Schlupfhuus statt Feierabend
Den 9. Februar 2018 wird Emanuele (Name geändert) nicht so schnell vergessen. An jenem Freitagnachmittag wird der 16-jährige Polymech-Lehrling von seinem Lehrmeister aus dem Betrieb direkt nach St.Gallen gefahren und ins Schlupfhuus gebracht. Hier ist er vorerst an einem sicheren Ort. Und endlich kann er durchatmen und seine Seele kann zur Ruhe kommen. Doch wie ist es so weit gekommen?

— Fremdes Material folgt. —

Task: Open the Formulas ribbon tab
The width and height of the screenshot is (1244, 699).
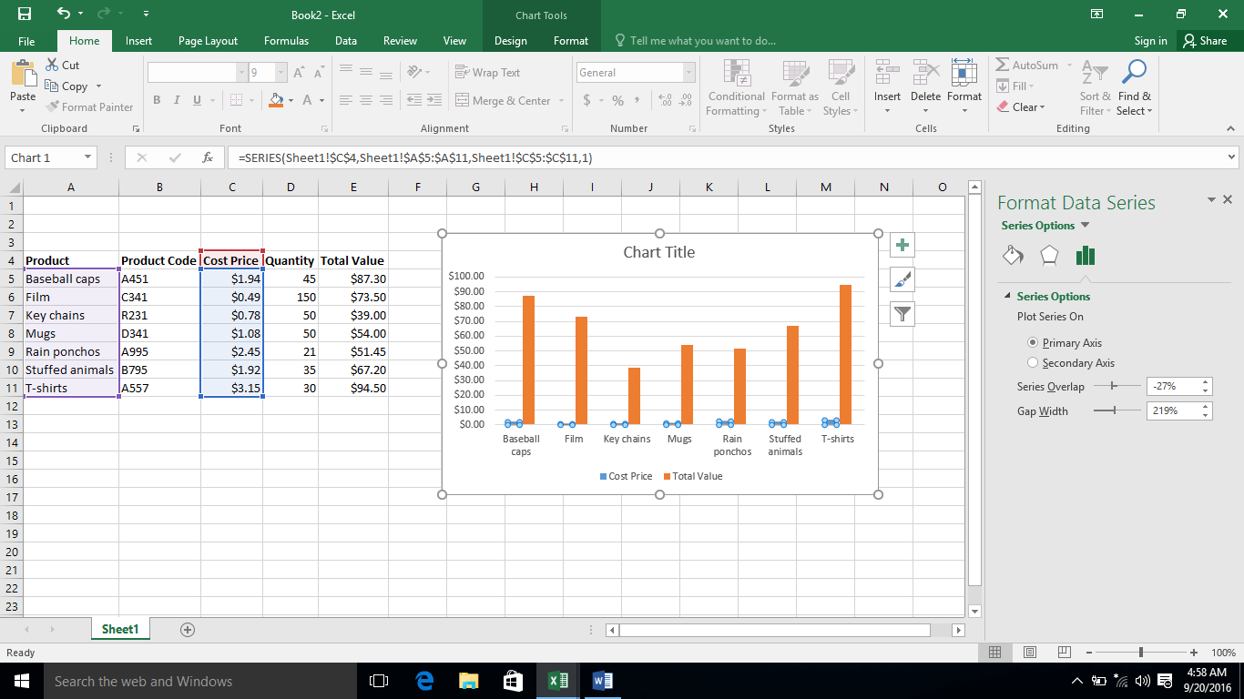Action: 286,40
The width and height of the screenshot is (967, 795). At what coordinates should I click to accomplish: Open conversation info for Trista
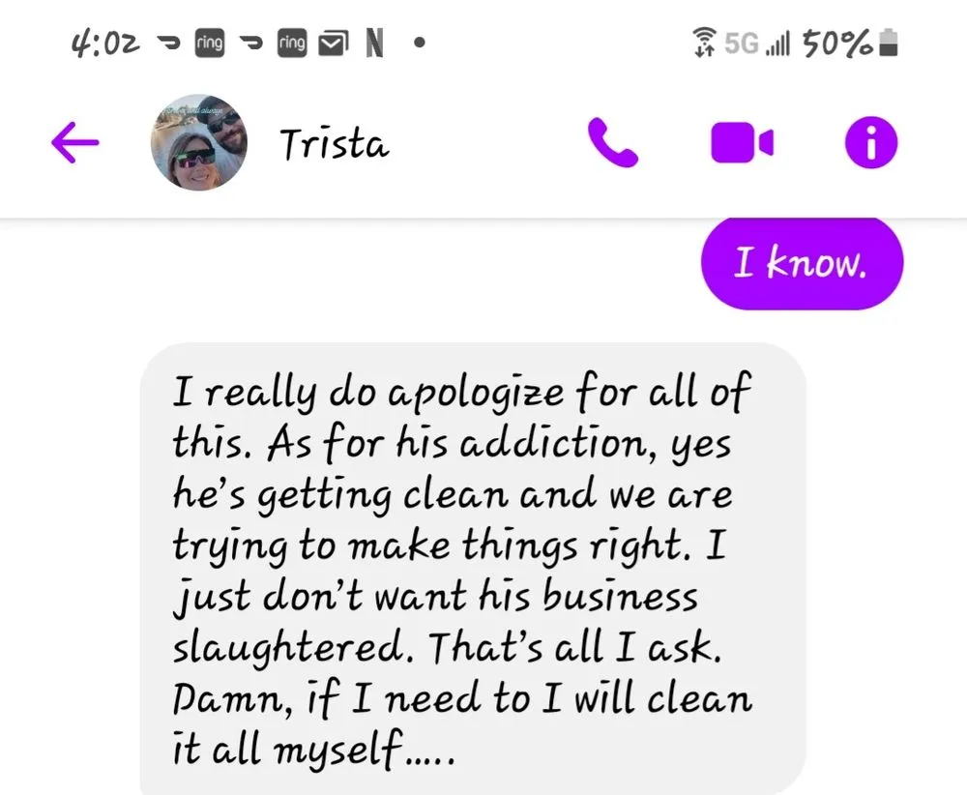871,142
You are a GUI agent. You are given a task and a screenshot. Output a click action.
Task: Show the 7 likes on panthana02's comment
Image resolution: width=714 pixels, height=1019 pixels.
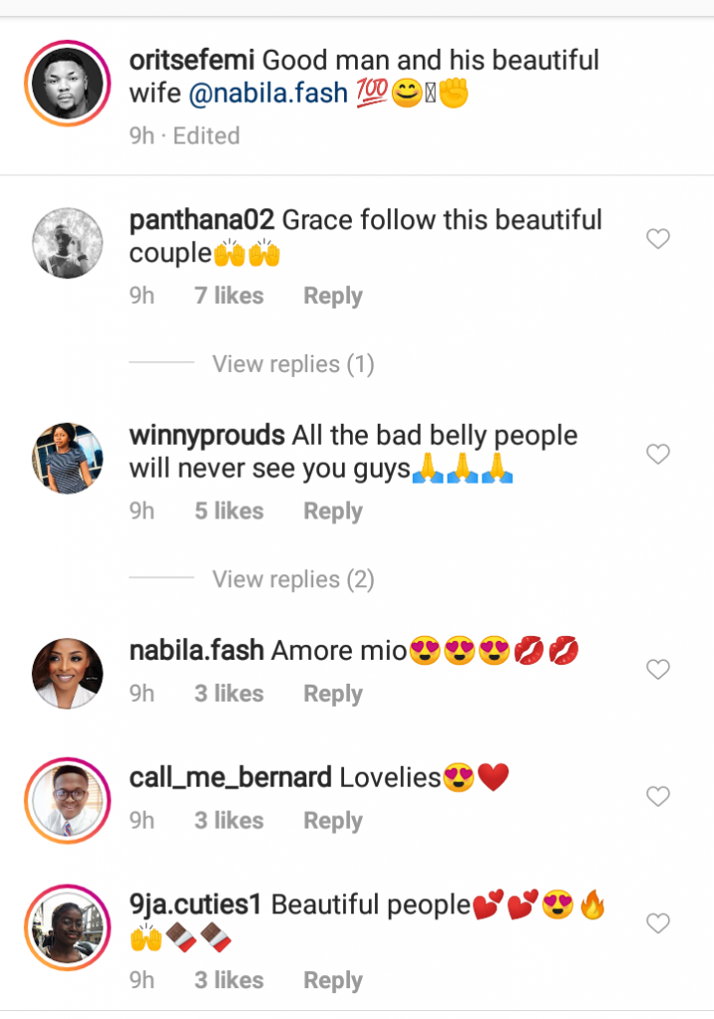[229, 297]
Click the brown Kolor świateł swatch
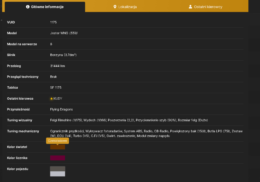260x182 pixels. 57,147
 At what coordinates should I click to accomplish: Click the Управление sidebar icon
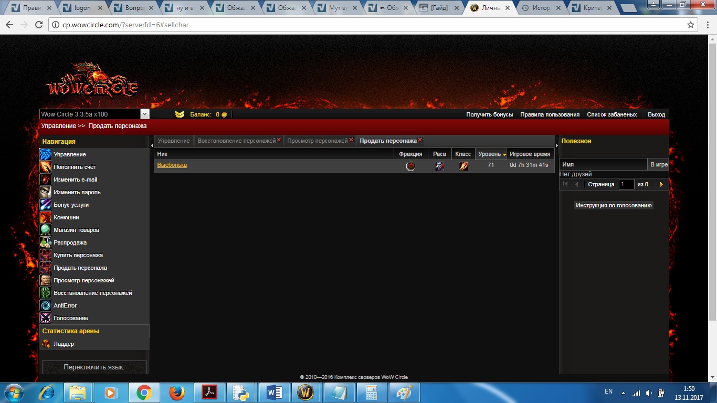pos(46,154)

Die meisten Kinder und Jugendlichen kommen als sogenannte Notfälle ins Schlupfhuus. Es geht dabei oft um Krisensituationen im Elternhaus, die sich immer mehr zuspitzen und schliesslich eskalieren. Emanuele lebte seit gut sechs Jahren bei seinem Vater, nachdem sich seine Eltern getrennt hatten. Sein Vater hat wieder eine Partnerin gefunden, welche noch ein kleines Kind mit in die Familie brachte. Doch von Familienleben konnte keine Rede sein. Emanuele wurde von seinem Vater immer mehr drangsaliert, fühlte sich vernachlässigt und im Stich gelassen.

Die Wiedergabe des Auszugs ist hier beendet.